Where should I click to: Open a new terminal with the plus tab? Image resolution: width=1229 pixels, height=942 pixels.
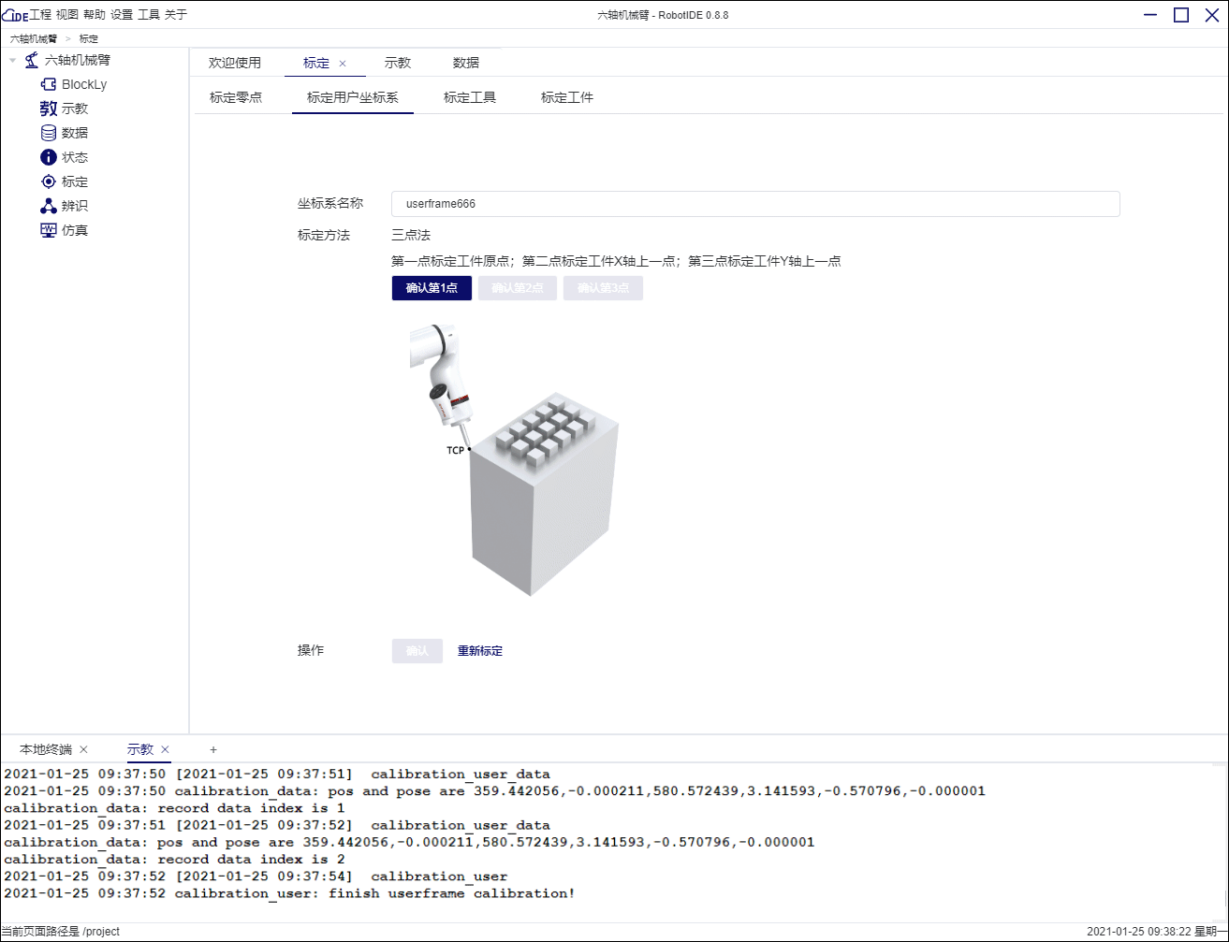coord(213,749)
++++
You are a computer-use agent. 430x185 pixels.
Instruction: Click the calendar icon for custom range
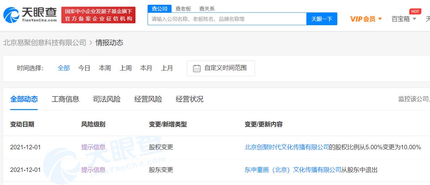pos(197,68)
++++
* [Task requirements]
Please copy out the rows between the line holding "Where should I" and the line holding "coord(213,749)", inclusive, leaving the pictures out.

* [Solution to this problem]
Where should I click to: Open a new terminal with the plus tab? Image resolution: width=1229 pixels, height=942 pixels.
coord(213,749)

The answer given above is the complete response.